Над серебряной рекой

В золотом песочке

Я девчонки молодой

Всё искал следочки…

Густой голос сердито спрашивает:

— Куда вас, под утро, гоняли?

— Расстреливать.

— Многих ли?

— Трех.

— Мычали?

Зачем?

— Без крику, значит?

— Они — без капризу. У них тоже своя дисциплина: набедовал и — становись к расчету.

— Господа?

— Будто — нет. Крестились.

— Стало быть — простяки.

Минута молчания, потом снова заныл фальцет:

Ясный месяц — укажи…

— Ты — стрелял?

— А — как же…

Иде она гуля-ала…

Густой голос насмешливо говорит:

— Про девчонок вот поешь, а рубаху сам чинишь. Обормот

— Погоди, будет и девчонка. Все будет

Тихий ветер, расскажи,

О чем р-размышляла…

…Колонны зала украшены кумачом и нежной зеленью березовых ветвей. Сквозь узоры листьев блестят золотые буквы, слагаясь в слова: «Пролетарии… Да здравствует…»

В открытые окна свежо дышит весна, видны черные деревья и звезды над ними.

В углу зала черный человек, изогнув тонкую шею, колотит длинными руками по клавишам рояля. По полу скользят, извиваясь, матросы и рабочие, обняв разноцветных девиц, гулко шаркая ногами, притопывая. Дьявольски шумно, неистово весело.

Гранд-ром, черти! — с отчаянием орет великан-юноша, в белых башмаках и синей рубахе, вихрастый, со шрамом на лбу и на щеке. — Стой, — не гранд-ром, а — как его?

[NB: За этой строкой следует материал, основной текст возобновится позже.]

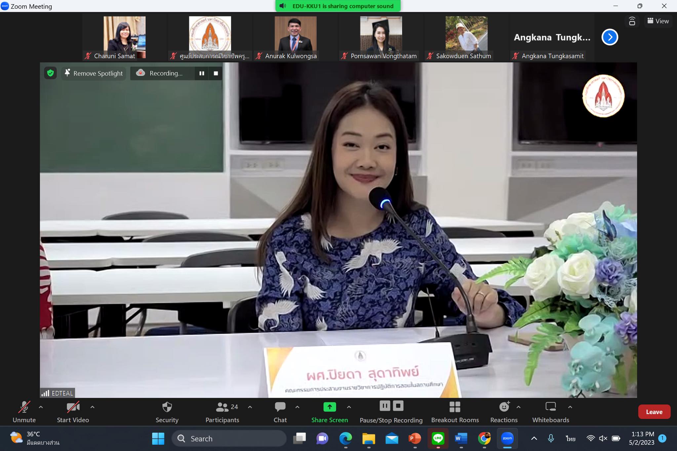
Task: Open the Security shield options
Action: (x=167, y=411)
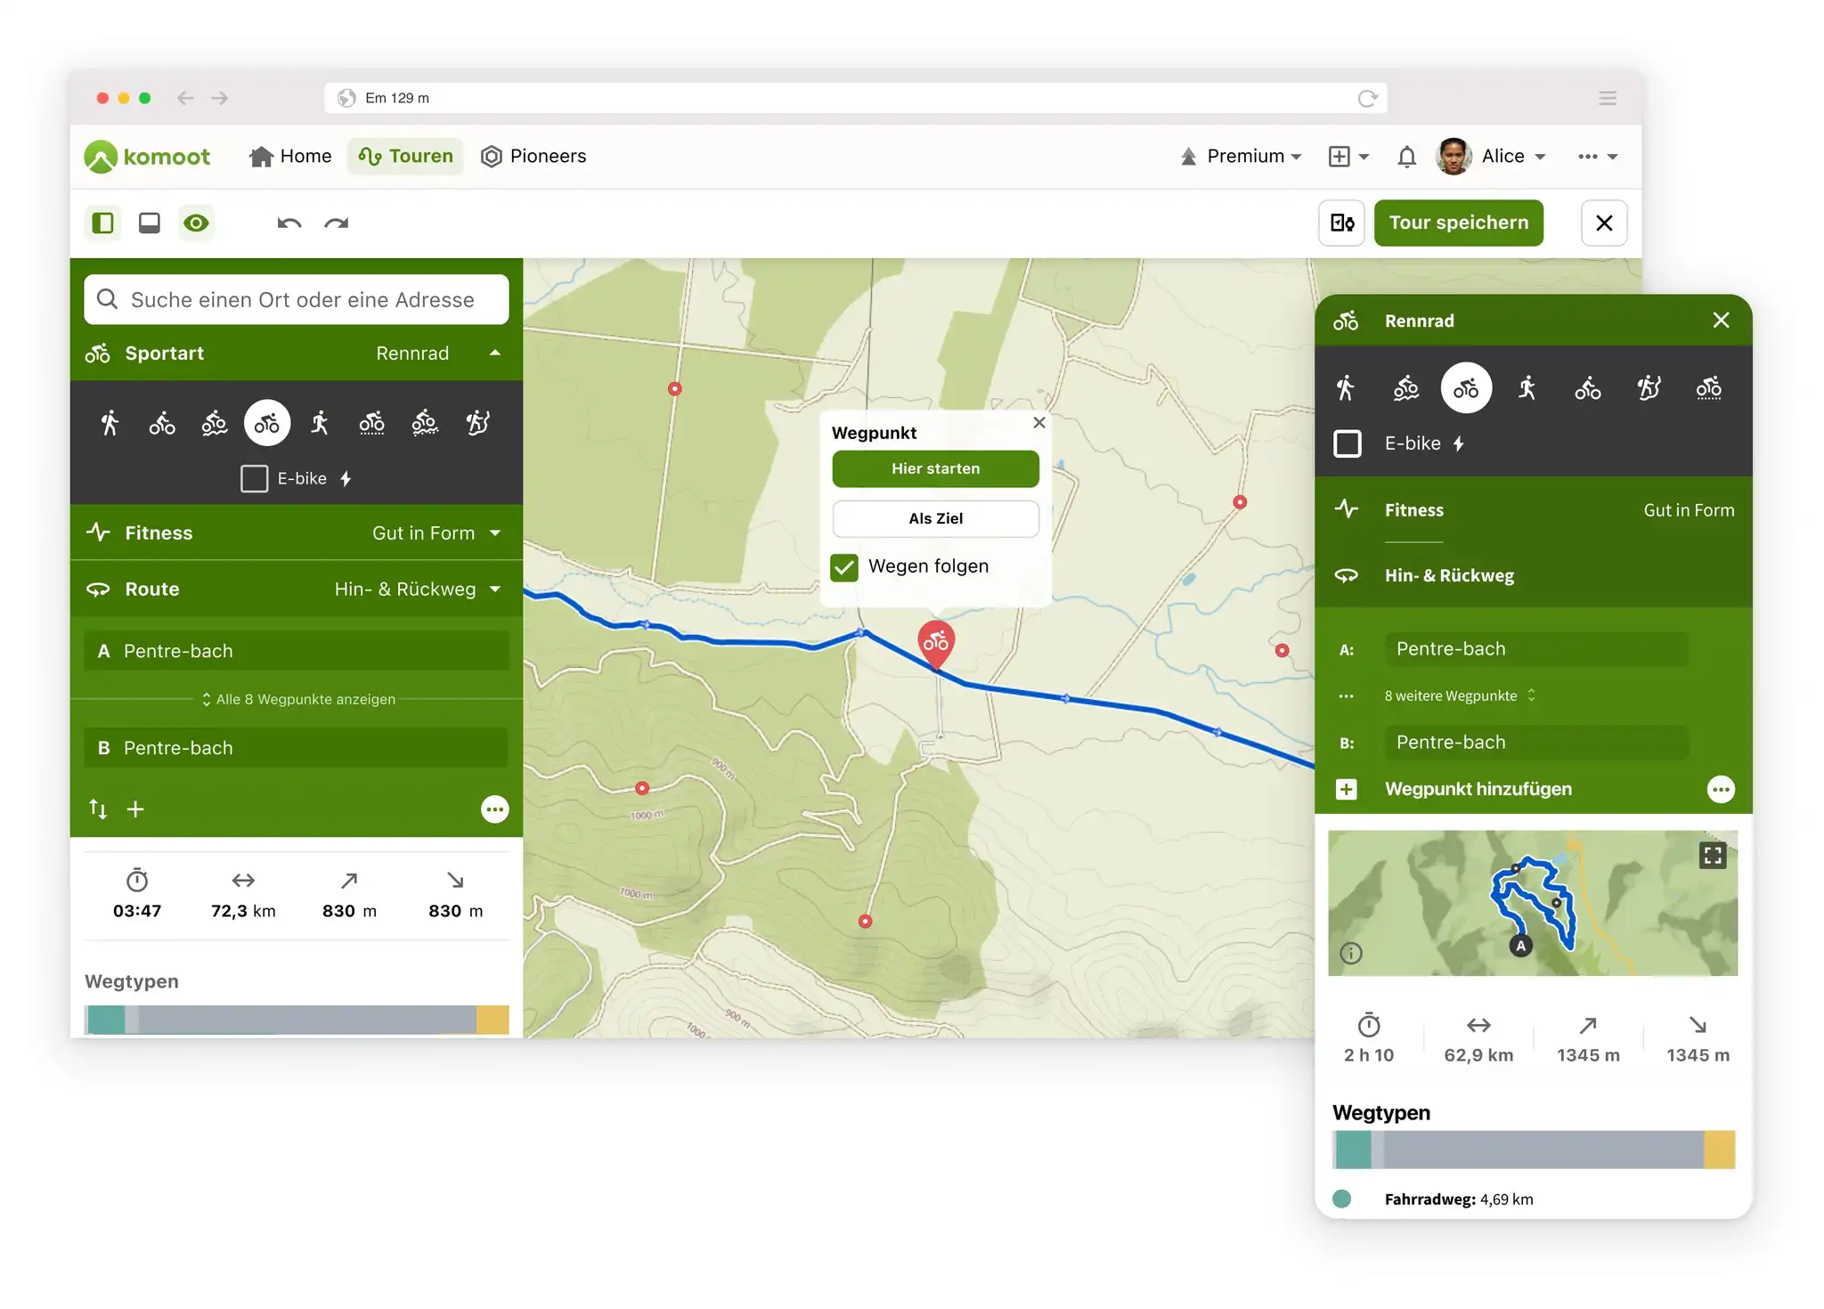Open the notifications bell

Хватайся за руки, кругом — мар-рш!

Образуется визгливый хоровод, кружится вихрь разноцветных пятен, гудит пол под ударами каблуков, тревожно позванивает хрусталь огромной люстры.

За колонной, под складками багряного знамени, приютилась отплясавшая пара: гологрудый, широкоплечий матрос, рябой и рыжий, с ним — кудрявенькая барышня в голубом. Серенькие глаза ее удивленно блестят, — должно быть, еще впервые так покорно сгибается пред нею большой такой зверюга, заглядывая в фарфоровое личико ее добрыми круглыми глазами. Она обмахивается беленьким платочком и часто мигает, ей, видимо, и страшно и приятно.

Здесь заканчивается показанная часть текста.